TRY IT: When the line with "Screen dimensions: 1024x395" comes up, set it down and every later line to the end of the data, exactly and without pictures.

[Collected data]
+===+

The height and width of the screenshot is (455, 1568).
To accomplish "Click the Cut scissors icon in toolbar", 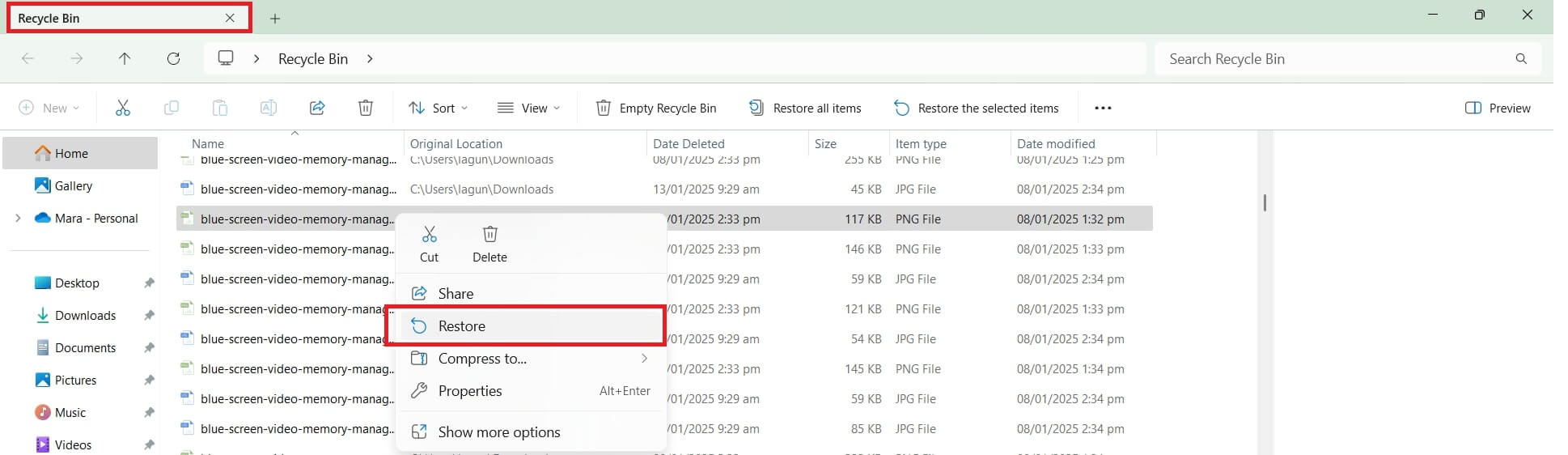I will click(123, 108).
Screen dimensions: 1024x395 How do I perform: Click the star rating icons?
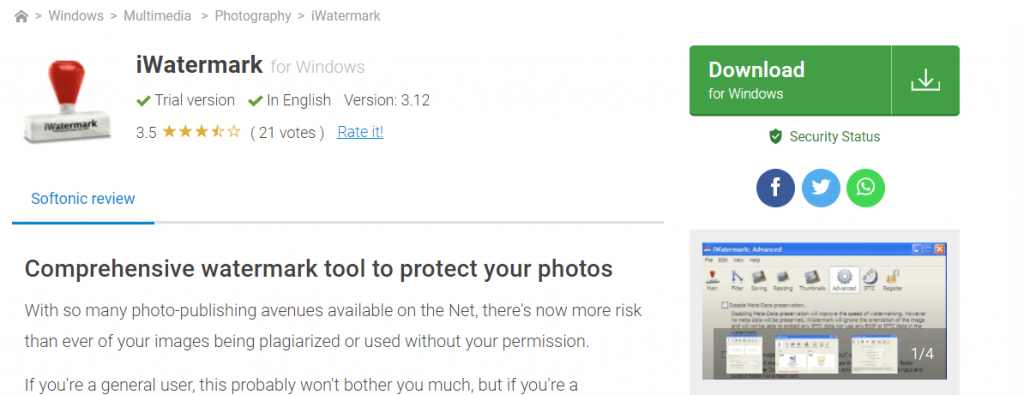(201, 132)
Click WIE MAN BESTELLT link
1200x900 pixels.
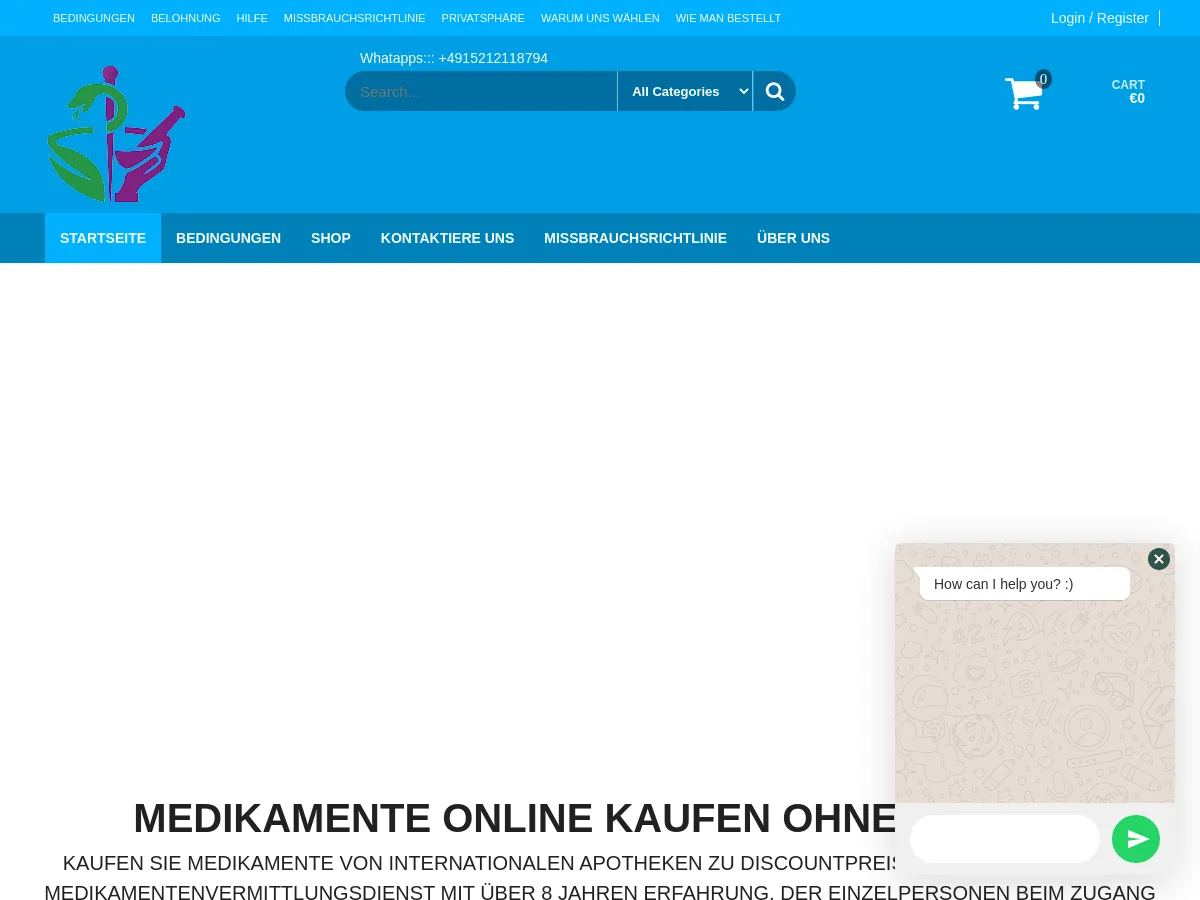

+===+

SOLUTION TO THIS TASK:
Screen dimensions: 1024x395 How do I perform: Click the star rating icons?
(201, 132)
Click WIE MAN BESTELLT link
1200x900 pixels.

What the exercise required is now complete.